[Python-Dev] Retrieve an arbitrary element from a setwithoutremoving it

Fri Oct 30 16:11:32 CET 2009

On Fri, 30 Oct 2009 03:00:27 pm Raymond Hettinger wrote:

[skipping to the last paragraph]

> Sorry for so many questions

Don't be sorry. These are good questions, and I'll try to answer them. 
But keep in mind that this isn't my proposal -- I vary between +0 and 
+1 on the proposal depending on the time of the day *wink*

> >(1) it will only fail if the set is empty;
>
> Just like next() except that next() gives you the option to supply a
> default and can be used on any iterator (perhaps iter(s) or
> itertools.cycle(s) etc).

Yes. I had considered suggesting that sets become their own iterator, so 
you could do the following:

>>> s = set([1,2])
>>> next(s)
2

but that leads to the problem that if you accept a set from somewhere 
else, you have no idea whether next(s) will succeed or raise 
StopIteration. It may have already been exhausted before it reached 
you.

> > (2) it should be efficient;
>
> Is this about optimization?

Not primarily. Perhaps I should have said it should not be inefficient. 
It's primarily about there being One Obvious Way to extract an 
arbitrary item from a set -- this is a reoccurring question on 
comp.lang.python. Being efficient is a bonus, but it shouldn't be 
inefficient.

> I wouldn't expect "x=s.get()" to beat "for x in s: break".
> Attribute lookup and method calls usually are slower
> than equivalents using built-in syntax with specific opcodes.

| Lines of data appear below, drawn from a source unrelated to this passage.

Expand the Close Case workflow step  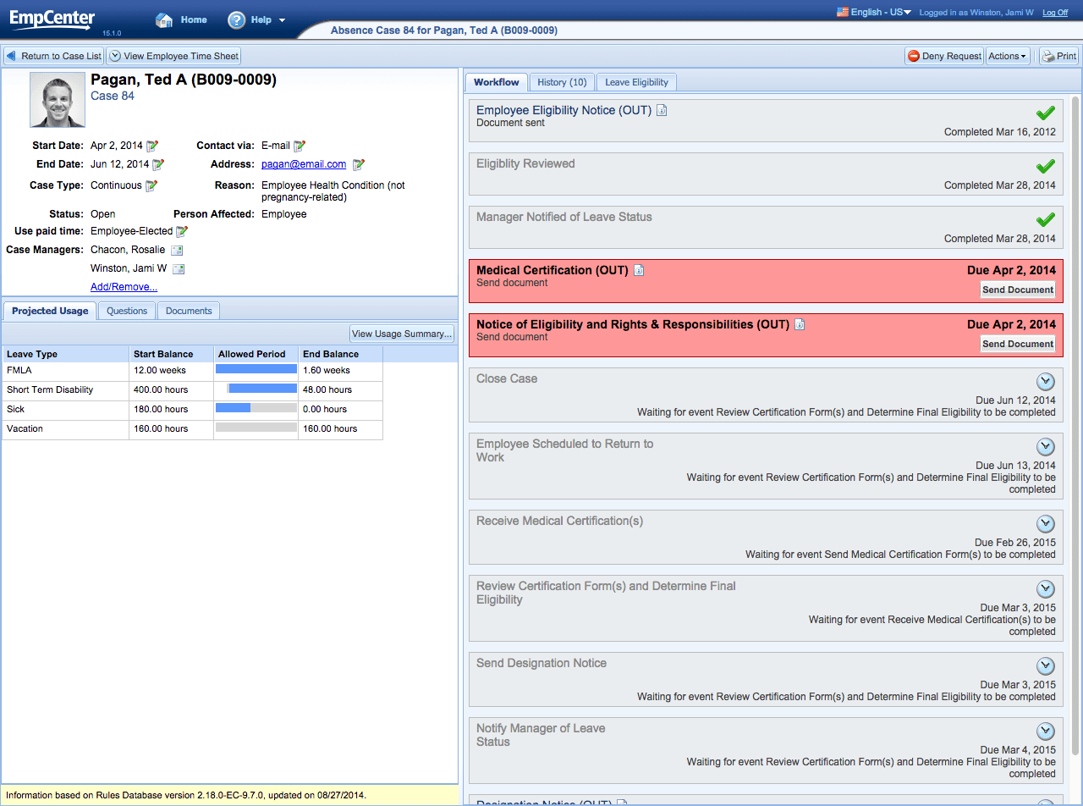coord(1045,381)
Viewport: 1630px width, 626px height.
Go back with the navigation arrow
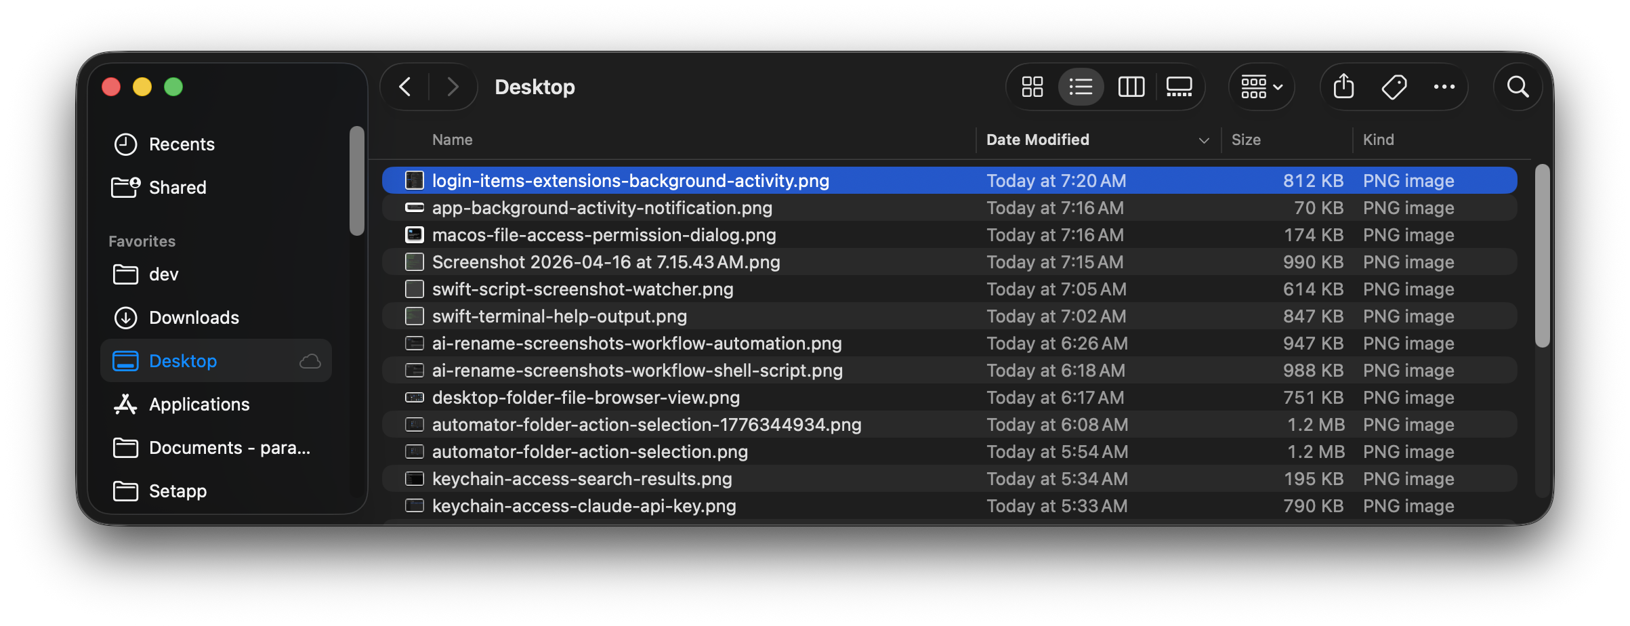coord(404,87)
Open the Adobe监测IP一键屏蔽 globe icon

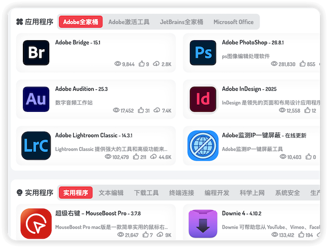coord(203,146)
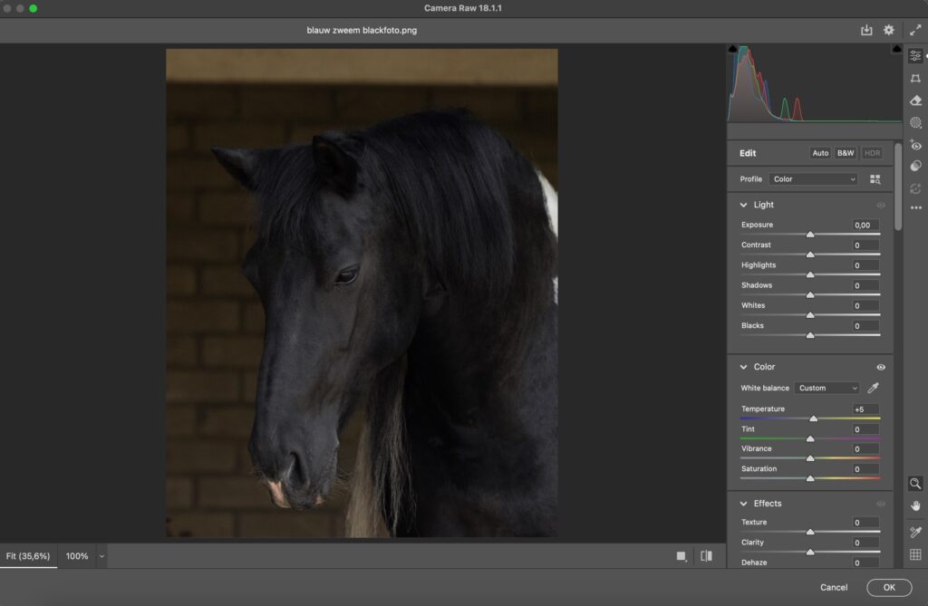This screenshot has width=928, height=606.
Task: Convert with the B&W button
Action: click(x=846, y=153)
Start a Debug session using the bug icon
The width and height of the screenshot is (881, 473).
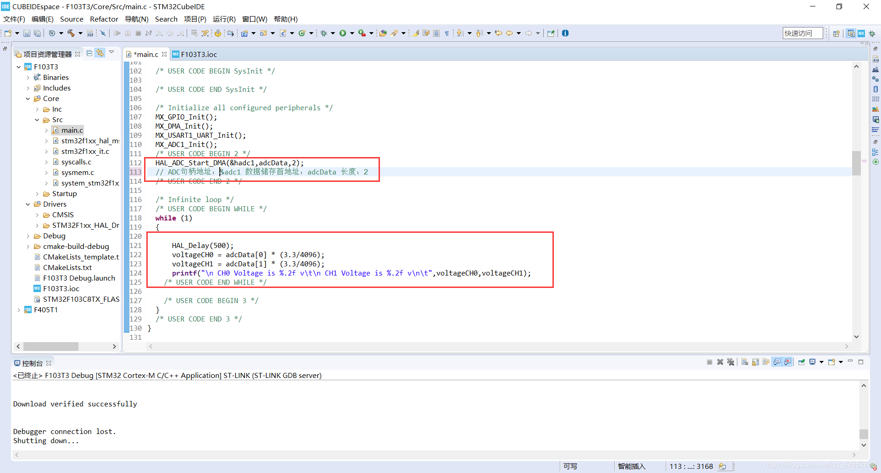[324, 33]
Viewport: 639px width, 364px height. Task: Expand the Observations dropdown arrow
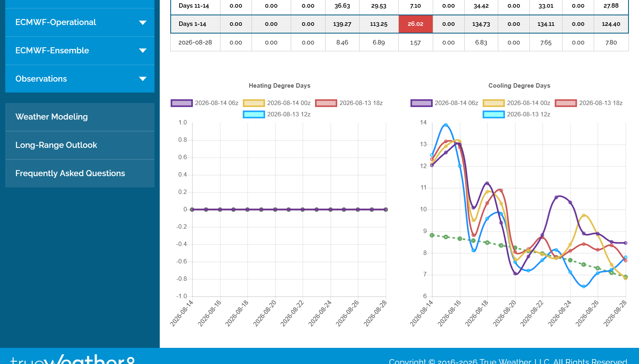(142, 79)
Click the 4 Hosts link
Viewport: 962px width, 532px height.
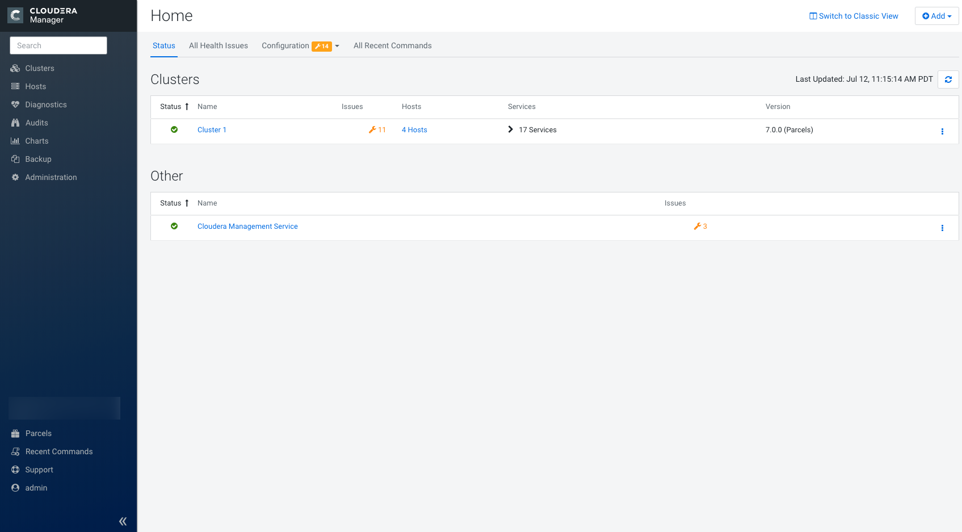coord(414,130)
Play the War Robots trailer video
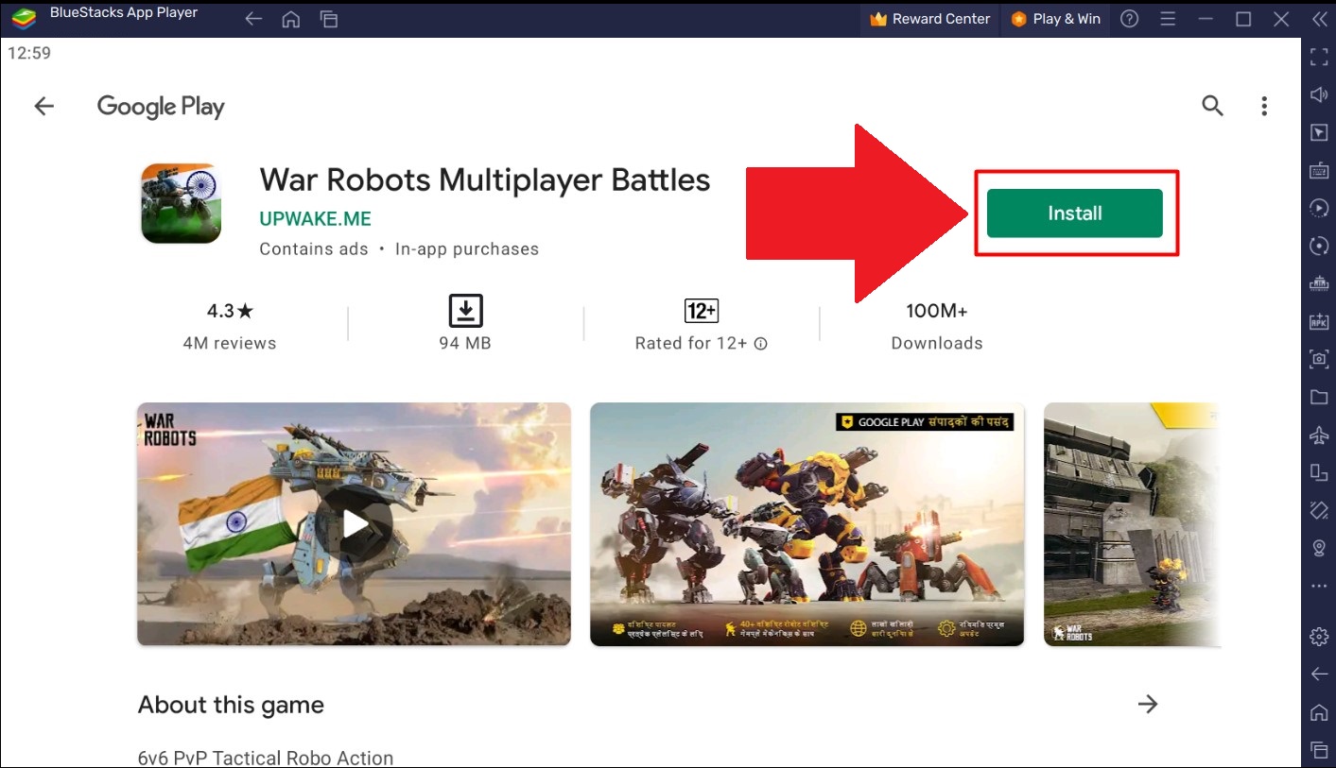Image resolution: width=1336 pixels, height=768 pixels. (x=354, y=523)
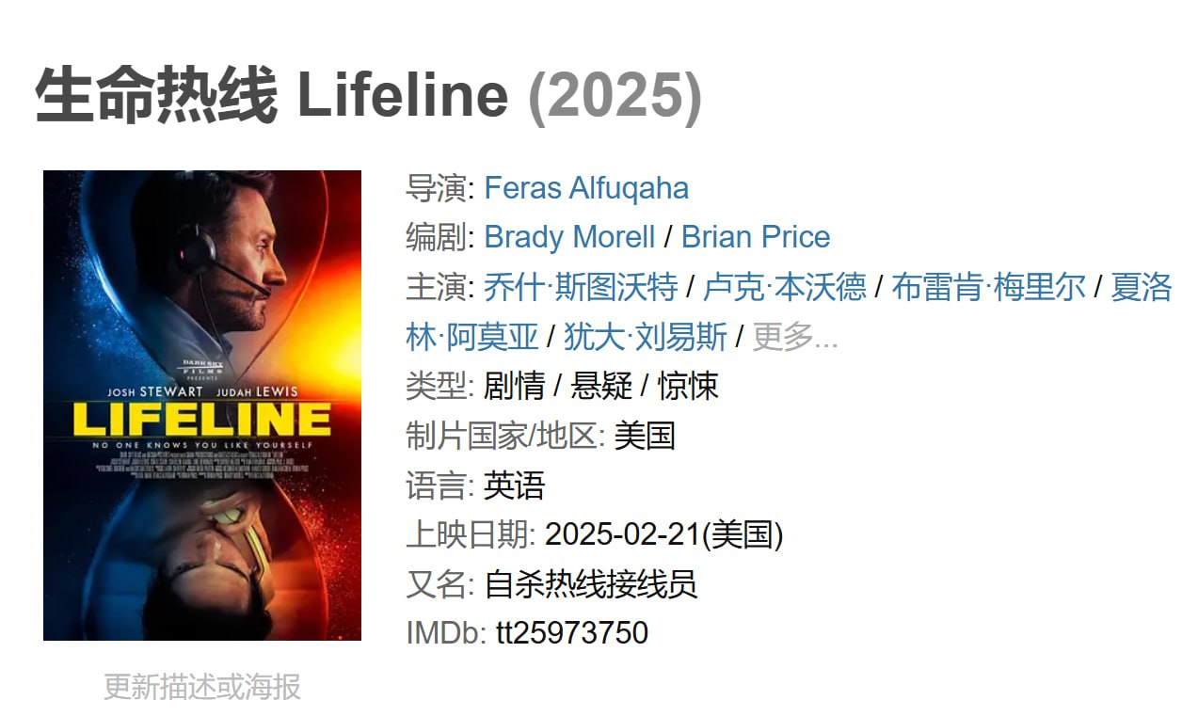Select cast member 卢克·本沃德
1198x716 pixels.
click(785, 287)
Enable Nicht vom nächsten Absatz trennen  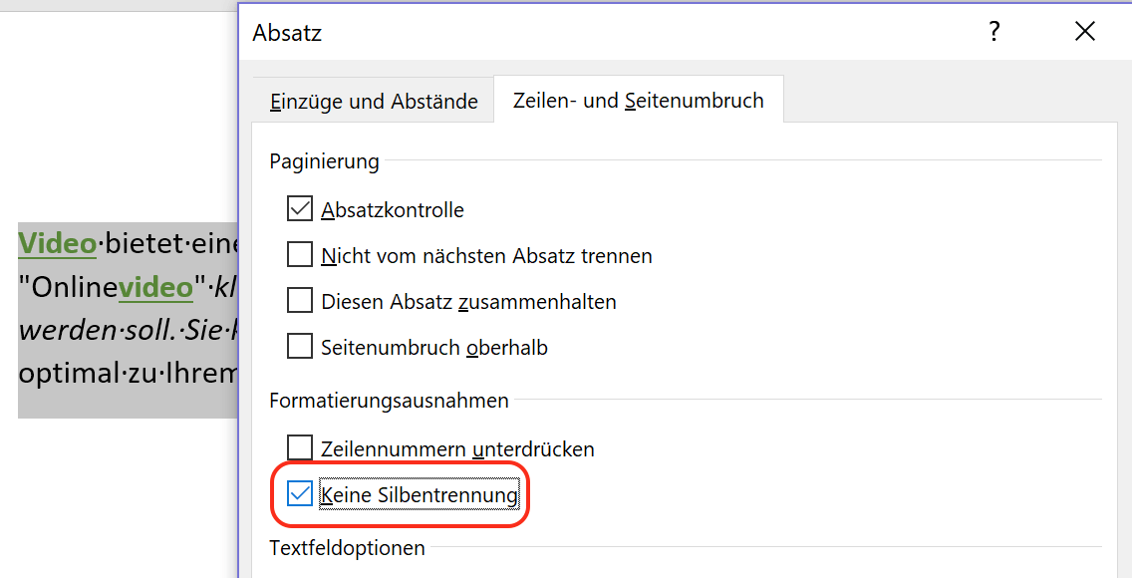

Obviously any hypothetical solution would need to be benchmarked, but I 
wouldn't be concerned if s.get() was marginally slower than for `x in 
s: break`. 

When people are left to come up with their own ad hoc solutions, we've 
seen some poor solutions. I've seen, possibly in this very thread, the 
following O(N) suggestions:

for x in s:
    pass

x = list(s)[0]

The usual technique people tend to come up with is:

x = s.pop()
s.add(x)

Which strikes many people (including myself) as inelegant. Surely "get 
an element" is a more fundamental operation than "get an element and 
remove it"?

> > (3) if you call it repeatedly on a set without modifying the set,
> > you will cycle through each element in turn in some unspecified
> > arbitrary order.
>
> What's wrong with using next()?  That is what it's for.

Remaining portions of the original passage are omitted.